* _WHAT THE TASK ASKS_
Below are the records. Reproduce exactly the lines from the one containing "Click the red solder connector image" through the final line, and omit any pictures.

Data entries
|---|
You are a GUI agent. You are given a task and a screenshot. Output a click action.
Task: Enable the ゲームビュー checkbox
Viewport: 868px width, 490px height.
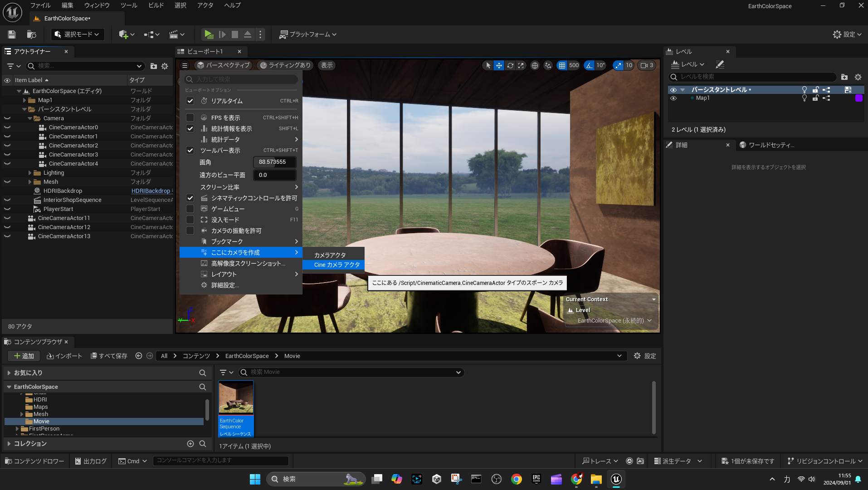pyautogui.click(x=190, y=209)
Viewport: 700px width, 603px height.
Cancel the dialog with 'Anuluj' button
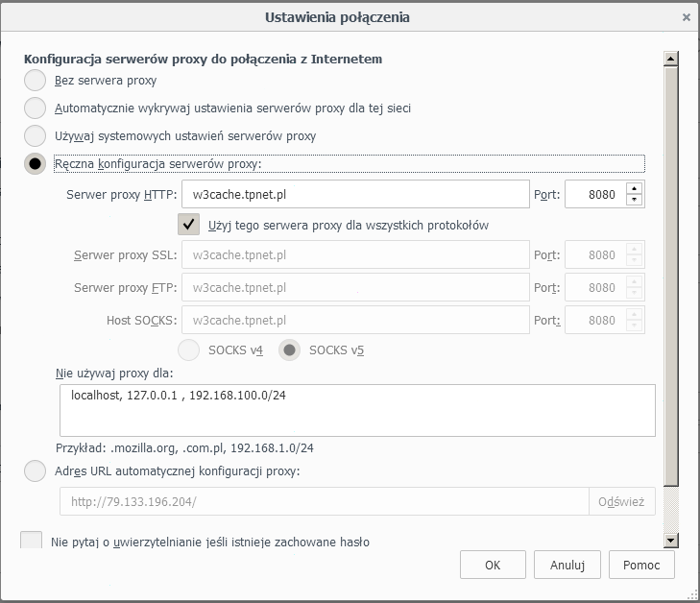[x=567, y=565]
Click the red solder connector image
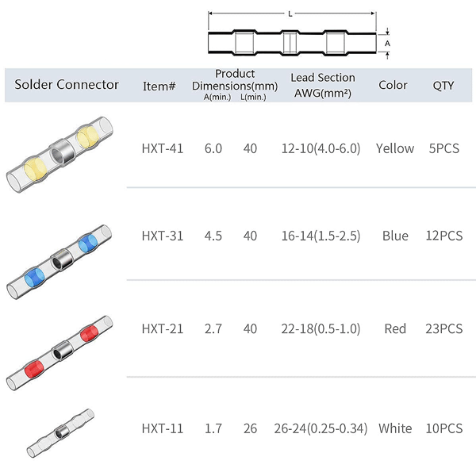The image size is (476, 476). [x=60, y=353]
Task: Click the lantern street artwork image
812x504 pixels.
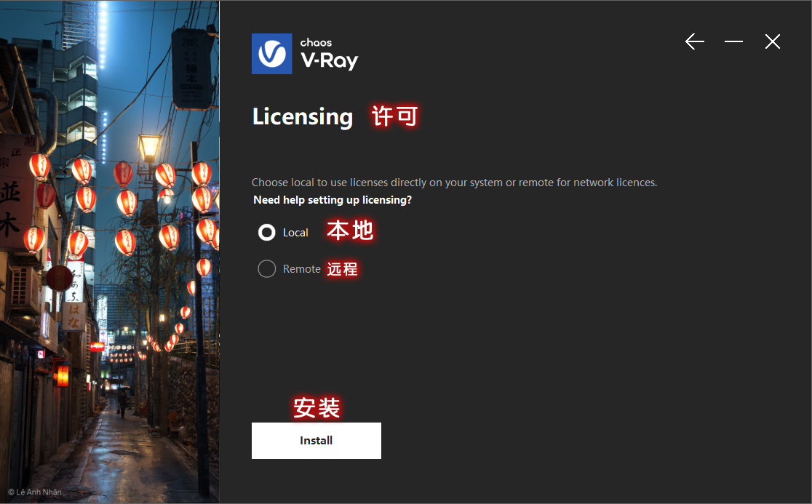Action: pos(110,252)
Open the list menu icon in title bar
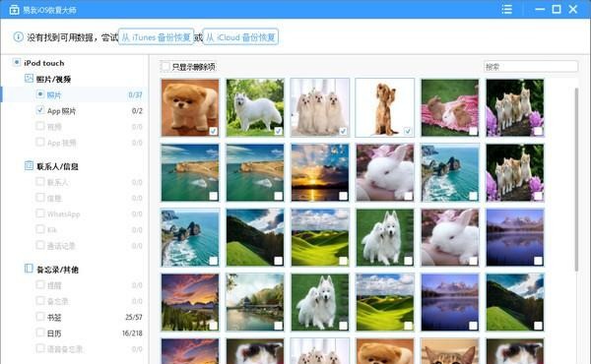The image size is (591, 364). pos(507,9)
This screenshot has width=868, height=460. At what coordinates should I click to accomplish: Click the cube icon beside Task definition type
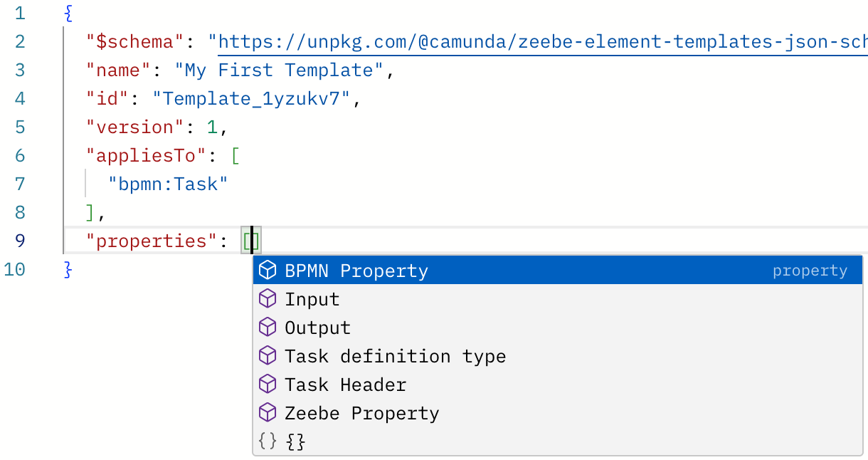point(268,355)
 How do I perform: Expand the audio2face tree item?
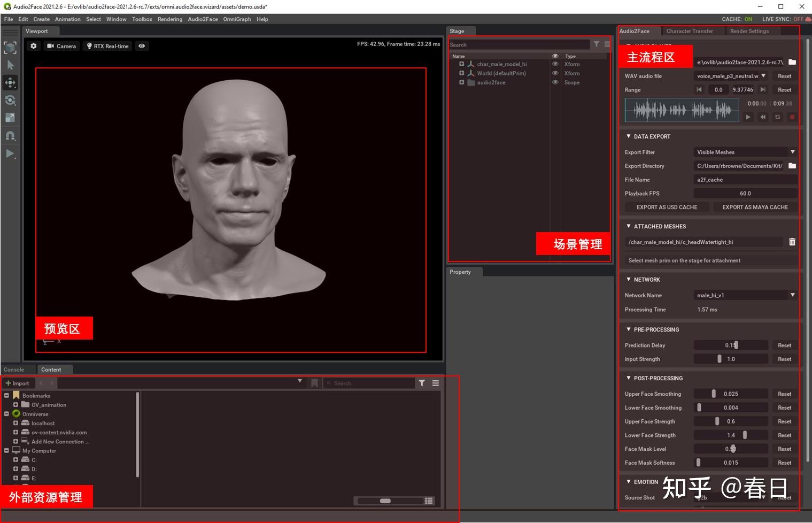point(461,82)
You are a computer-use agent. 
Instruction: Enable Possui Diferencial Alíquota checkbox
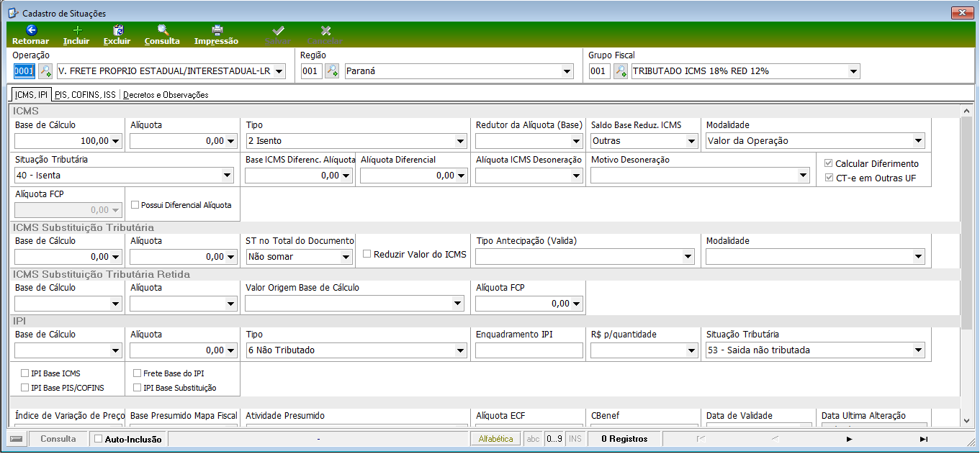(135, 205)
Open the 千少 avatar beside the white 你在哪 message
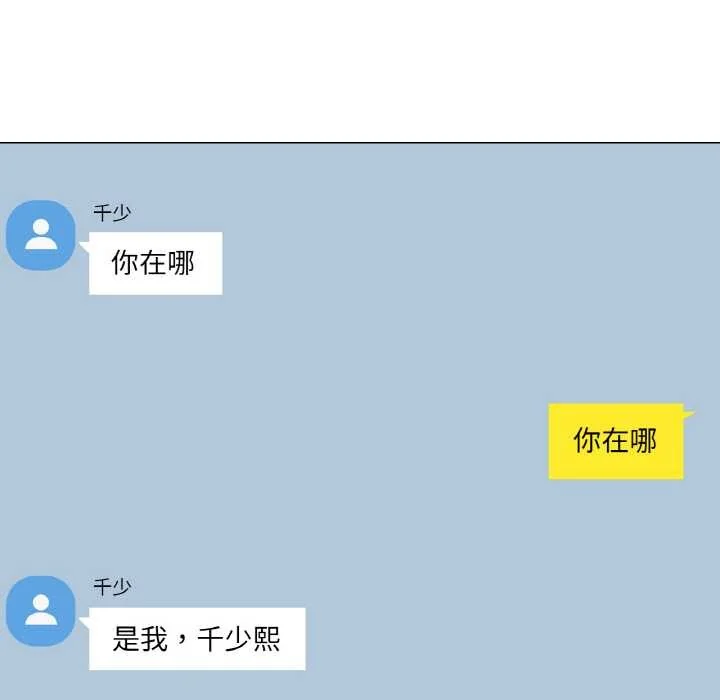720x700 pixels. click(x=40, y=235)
|---|
* _TASK RESPONSE_
Click the red solder connector image
The image size is (476, 476). [x=60, y=353]
Task: Click the lantern street artwork image
812x504 pixels.
Action: pos(110,252)
Open the list menu icon in title bar
The image size is (591, 364). pos(507,9)
This screenshot has width=868, height=460. At what coordinates should I click to accomplish: Click the cube icon beside Task definition type
point(268,355)
 How do I perform: Expand the audio2face tree item?
point(461,82)
You are a computer-use agent. 
Instruction: Enable Possui Diferencial Alíquota checkbox
(135, 205)
Open the 千少 avatar beside the white 你在哪 message
720x700 pixels. click(x=40, y=235)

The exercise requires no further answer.